Tags
autism, children, custody, depression, family, kids, motherhood, parenting, special needs, worry
Optimism is hard for me, the last few years especially, when it comes to dealing with the ongoing situation with my daughter. I’ve wanted nothing more than to have her home, and I make sure I tell her frequently. Unfortunately every time I thought there was a ghost of a chance of it actually happening, I’ve pretty much had my hopes dashed to pieces.

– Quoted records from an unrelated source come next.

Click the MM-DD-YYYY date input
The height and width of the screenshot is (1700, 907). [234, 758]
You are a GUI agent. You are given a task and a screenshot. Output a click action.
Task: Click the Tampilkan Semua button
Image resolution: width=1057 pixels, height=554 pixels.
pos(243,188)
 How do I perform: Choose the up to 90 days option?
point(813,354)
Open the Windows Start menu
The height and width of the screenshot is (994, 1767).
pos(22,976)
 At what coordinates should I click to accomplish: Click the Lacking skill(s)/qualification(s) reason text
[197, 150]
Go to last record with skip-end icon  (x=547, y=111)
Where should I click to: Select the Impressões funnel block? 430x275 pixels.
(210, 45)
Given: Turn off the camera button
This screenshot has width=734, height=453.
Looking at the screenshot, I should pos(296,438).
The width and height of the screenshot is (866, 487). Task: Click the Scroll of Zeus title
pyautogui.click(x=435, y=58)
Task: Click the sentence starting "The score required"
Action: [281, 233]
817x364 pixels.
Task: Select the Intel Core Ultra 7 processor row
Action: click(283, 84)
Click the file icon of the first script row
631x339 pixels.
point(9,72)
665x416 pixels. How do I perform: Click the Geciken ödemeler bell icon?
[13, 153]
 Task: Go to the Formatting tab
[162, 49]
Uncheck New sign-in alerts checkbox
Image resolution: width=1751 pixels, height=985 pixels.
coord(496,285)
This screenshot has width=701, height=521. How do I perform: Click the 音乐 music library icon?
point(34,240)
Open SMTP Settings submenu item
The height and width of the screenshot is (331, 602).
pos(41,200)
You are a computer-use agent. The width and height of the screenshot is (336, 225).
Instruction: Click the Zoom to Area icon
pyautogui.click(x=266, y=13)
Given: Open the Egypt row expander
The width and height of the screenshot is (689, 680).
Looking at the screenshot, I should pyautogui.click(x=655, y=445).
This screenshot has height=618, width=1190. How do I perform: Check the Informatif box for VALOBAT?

There is another hearing coming up next week. I feel an obligation to be there, but part of me is also nearly paralyzed by knowing that my efforts would be all but futile. Deep inside I know that the outcome would be the same in my presence or without it. It’s as much my own state of mind that I am worried for. Should I go and go through the motions and attend a hearing that has already all but been decided, or should I just stay away and let them do the inevitable without me?
Is there hope of this ending any other way?
Should I really be spending a couple of hundred dollars we don’t really have right now for bus tickets and hotel rooms, when I know almost for sure that I will be coming back home alone with nothing to show for it but depression it may take weeks to shake myself out of?
Would I be a horrible person and mother if I just threw my hands up in the air and told them all that I just can’t do this?
Is it time to let my daughter go, and hope she will be happy with whatever life they can help her build for herself? All I can do is keep reminding her that my door is always open, and she always has a place here, even if the decisions on her future are out of my hands.